Stamane ho ascoltato a RadioRadicale l'ottimo Landi intervistare il mio amico Benedetto Della Vedova, sulla questione dell'incremento del lavoro nero in italia. Era uno stralcio e non un'intervista completa, ma cị che mi ha colpito e' ascoltare Benedetto dire - fra le altre cose - a sostegno delle nostre tesi sulla legalizzazione e liberalizazzione di part time e contratti a termine e cosi' via:
"il lavoro nero e' la premessa per pensioni sociali, ovvero per ulteriori danni al bilancio dello stato" (piu' o meno testuale)
Rispondo: giusto.
Ma puo' mai essere che nelle nostre riflessioni manchi quella
per la quale - ad esempio - il lavoro nero e' una condizione nella quale per il cittadino-lavoratore non c'e' alcun rispetto delle minime condizioni di sicurezza sul lavoro, non c'e' alcuna assicurazione anti-infortunistica, non c'e' la benche' minima garanzia per il lavoratore in materia di rispetto del contratto (a cottimo od a tempo determinato che sia?).
Insomma, capisco che altri vivano ed abbiano vissuto altrove.
Io invece vengo dal sud, dalle case popolari dell'hinterland di Napoli e probabilmente questo mi induce ad avere un approccio diverso al problema.
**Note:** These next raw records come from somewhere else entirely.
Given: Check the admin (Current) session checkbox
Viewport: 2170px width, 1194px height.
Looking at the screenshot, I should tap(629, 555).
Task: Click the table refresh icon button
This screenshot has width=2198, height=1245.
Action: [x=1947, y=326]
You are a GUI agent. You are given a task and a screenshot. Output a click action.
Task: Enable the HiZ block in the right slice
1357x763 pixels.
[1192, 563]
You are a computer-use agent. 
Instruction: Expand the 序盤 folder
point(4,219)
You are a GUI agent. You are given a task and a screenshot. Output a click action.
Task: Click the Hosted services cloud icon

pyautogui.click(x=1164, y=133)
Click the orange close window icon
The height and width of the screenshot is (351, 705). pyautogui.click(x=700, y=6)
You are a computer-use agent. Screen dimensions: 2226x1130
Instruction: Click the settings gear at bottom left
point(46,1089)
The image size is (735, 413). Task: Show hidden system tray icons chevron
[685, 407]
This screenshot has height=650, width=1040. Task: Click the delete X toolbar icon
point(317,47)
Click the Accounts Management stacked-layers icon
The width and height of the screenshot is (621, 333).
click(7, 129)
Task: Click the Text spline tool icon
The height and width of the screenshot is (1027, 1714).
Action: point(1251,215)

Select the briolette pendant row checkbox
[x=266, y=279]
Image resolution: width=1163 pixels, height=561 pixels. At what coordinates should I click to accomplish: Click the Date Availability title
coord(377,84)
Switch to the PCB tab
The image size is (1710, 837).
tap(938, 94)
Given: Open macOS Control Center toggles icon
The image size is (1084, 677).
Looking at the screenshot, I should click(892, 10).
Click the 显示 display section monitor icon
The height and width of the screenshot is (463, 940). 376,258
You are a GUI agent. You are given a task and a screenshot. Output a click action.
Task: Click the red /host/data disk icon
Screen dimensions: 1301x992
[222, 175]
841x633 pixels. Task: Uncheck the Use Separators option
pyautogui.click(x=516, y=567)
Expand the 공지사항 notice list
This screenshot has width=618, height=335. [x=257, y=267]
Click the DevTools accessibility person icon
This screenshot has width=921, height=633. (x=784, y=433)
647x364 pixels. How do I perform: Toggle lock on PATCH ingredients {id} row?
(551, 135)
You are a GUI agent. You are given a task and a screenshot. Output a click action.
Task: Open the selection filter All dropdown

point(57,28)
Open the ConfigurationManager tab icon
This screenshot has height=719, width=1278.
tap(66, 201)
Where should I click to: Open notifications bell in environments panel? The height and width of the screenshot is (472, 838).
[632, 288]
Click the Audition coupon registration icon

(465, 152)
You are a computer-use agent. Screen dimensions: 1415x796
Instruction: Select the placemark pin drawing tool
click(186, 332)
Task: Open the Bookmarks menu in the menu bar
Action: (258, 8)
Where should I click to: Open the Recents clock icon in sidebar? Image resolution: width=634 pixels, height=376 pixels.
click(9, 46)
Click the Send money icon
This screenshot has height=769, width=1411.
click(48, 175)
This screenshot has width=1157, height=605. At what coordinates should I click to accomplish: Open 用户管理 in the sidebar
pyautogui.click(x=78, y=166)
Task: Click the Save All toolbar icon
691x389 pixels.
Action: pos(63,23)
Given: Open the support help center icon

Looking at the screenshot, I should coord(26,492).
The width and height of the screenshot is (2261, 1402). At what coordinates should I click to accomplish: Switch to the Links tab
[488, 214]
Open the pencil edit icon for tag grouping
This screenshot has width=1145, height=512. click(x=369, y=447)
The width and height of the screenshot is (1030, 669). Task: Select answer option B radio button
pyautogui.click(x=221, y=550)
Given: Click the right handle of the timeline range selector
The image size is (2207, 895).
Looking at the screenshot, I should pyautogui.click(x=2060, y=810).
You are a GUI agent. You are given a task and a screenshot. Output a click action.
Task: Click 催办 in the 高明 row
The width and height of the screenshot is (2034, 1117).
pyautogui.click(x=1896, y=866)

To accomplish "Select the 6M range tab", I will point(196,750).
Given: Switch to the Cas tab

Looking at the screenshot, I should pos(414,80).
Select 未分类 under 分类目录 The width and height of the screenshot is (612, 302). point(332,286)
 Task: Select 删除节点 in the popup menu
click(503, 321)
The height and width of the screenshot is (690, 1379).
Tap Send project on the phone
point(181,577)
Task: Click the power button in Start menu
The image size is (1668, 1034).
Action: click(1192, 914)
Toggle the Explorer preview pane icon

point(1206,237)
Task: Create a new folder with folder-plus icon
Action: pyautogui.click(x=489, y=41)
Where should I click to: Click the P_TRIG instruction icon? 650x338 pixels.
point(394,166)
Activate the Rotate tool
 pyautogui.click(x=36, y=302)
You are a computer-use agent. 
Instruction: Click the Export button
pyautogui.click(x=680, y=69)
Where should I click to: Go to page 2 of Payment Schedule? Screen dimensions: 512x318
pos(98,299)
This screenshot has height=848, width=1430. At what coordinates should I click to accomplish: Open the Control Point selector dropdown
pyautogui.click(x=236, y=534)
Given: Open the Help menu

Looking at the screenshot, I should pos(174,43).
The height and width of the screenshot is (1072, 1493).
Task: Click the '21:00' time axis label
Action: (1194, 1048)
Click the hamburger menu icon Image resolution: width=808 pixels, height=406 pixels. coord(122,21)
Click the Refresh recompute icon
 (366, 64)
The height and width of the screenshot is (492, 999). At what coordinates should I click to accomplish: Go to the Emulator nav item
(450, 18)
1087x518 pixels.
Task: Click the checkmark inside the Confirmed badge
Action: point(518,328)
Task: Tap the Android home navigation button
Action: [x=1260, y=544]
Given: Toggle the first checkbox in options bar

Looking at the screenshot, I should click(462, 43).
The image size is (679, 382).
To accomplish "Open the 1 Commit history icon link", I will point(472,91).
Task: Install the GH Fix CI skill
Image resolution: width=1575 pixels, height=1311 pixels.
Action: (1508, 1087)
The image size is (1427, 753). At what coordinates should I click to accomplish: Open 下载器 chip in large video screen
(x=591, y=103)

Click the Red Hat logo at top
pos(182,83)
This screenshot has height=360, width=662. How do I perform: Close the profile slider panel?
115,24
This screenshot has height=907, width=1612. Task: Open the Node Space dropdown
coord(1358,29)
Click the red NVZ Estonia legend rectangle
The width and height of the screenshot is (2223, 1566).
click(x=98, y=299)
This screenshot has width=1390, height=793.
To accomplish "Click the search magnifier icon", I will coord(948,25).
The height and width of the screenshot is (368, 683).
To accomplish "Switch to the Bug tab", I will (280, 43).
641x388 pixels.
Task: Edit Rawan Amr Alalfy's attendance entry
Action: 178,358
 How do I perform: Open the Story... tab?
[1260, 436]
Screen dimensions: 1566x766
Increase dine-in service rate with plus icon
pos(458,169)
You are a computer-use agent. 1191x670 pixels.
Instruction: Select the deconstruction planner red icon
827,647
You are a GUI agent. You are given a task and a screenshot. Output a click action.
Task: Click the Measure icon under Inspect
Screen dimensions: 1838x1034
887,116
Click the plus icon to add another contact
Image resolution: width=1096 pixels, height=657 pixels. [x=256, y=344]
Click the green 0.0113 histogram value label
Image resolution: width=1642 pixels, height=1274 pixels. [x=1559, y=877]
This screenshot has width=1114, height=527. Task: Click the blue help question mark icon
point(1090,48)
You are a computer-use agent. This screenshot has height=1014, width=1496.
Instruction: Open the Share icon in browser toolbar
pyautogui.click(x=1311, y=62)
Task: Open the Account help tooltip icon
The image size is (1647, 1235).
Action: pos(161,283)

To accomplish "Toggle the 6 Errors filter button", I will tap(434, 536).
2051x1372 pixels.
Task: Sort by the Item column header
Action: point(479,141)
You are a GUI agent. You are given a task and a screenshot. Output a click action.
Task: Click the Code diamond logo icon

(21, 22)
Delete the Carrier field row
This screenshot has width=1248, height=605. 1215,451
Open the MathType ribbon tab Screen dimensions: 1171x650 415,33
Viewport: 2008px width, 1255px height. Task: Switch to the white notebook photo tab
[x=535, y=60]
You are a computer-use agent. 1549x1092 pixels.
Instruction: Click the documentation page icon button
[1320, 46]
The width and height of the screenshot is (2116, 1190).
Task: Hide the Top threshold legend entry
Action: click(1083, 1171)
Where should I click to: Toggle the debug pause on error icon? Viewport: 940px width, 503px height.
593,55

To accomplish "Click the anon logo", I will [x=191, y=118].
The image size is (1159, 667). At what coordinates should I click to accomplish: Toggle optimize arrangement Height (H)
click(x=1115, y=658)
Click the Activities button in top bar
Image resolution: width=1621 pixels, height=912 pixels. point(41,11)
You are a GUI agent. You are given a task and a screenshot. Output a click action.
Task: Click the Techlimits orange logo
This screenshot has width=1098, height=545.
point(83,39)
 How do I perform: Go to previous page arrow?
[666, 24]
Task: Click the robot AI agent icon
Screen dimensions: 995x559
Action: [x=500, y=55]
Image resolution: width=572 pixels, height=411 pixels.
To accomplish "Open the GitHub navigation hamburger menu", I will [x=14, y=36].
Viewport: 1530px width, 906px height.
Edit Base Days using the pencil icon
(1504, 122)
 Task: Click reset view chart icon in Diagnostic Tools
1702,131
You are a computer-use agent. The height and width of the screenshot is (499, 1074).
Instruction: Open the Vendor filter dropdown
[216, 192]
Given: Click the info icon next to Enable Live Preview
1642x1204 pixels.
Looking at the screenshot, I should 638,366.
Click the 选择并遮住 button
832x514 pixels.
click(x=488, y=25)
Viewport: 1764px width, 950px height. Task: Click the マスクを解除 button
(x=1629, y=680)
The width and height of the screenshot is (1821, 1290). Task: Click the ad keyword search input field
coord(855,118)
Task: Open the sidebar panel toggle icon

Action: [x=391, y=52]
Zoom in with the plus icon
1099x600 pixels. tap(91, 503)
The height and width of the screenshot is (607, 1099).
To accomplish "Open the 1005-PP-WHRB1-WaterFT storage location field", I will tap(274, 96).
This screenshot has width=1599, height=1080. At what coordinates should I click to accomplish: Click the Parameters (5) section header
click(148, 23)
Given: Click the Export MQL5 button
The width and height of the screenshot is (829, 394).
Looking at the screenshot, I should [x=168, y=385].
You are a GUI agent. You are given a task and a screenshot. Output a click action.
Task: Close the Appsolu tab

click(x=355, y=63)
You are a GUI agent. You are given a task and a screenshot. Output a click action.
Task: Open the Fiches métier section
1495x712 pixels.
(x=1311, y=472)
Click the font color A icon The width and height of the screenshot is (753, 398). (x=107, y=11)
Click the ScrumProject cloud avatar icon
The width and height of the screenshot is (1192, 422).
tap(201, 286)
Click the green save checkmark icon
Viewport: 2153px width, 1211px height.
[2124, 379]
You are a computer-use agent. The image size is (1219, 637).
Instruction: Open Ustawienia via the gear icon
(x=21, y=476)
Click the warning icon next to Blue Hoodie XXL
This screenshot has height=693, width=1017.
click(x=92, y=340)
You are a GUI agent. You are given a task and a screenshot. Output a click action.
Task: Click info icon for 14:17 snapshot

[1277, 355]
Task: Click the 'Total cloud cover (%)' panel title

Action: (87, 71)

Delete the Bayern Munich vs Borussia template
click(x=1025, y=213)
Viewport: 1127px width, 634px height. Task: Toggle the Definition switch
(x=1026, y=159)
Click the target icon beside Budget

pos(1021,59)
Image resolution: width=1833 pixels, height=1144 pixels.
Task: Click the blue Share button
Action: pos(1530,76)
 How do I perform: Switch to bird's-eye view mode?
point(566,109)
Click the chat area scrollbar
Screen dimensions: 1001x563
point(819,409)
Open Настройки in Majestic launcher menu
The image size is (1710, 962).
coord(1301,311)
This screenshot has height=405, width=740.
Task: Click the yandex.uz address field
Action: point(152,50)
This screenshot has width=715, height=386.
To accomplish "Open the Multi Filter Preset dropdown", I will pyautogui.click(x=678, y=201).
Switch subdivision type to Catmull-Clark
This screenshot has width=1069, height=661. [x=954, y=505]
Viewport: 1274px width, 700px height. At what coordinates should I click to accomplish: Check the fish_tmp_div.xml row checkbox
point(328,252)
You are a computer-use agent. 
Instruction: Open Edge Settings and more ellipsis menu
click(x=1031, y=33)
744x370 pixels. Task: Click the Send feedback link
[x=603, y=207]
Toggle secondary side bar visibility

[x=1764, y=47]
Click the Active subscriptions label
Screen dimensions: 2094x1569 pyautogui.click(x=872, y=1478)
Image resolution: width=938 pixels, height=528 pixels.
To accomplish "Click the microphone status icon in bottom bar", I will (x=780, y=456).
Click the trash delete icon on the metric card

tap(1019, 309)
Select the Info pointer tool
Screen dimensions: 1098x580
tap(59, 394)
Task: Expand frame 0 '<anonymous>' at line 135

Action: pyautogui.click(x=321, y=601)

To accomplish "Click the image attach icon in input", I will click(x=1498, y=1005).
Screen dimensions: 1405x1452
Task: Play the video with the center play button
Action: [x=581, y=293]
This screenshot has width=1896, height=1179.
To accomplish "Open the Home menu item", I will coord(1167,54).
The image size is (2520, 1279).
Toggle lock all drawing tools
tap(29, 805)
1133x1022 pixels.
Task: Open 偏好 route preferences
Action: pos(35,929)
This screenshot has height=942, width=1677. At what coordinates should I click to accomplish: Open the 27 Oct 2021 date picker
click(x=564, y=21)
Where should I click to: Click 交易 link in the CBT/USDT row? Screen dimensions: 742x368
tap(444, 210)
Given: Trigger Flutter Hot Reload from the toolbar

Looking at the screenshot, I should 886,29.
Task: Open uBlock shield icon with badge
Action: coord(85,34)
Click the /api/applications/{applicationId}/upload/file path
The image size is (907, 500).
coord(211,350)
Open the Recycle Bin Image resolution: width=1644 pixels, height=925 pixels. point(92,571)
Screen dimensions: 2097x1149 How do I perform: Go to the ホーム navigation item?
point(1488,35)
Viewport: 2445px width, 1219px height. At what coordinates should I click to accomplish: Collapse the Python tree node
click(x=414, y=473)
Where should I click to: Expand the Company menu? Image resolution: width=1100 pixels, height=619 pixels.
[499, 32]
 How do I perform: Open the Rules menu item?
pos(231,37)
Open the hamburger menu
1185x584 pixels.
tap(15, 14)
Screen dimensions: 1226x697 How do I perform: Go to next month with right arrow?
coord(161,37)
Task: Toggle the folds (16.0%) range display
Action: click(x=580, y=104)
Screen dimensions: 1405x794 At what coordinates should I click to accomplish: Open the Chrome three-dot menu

Ho visto e vedo gente che ancora oggi lavora a nero da carpentiere o muratore per paghe da fame (ma meglio di niente) e soprattutto senza nessunissima garanzia seppur minima di quelle che i sindacati tanto sbandierano e che tanto noi staremmo per distruggere definitivamente.
Perche' si rinuncia aprioristicamente, direi, quasi ideologicamente, a portare lo scontro sul terreno e su temi tanto cari alla tradizione socialista e di sinistra, avendo inoltre la possibilità di essere vincenti?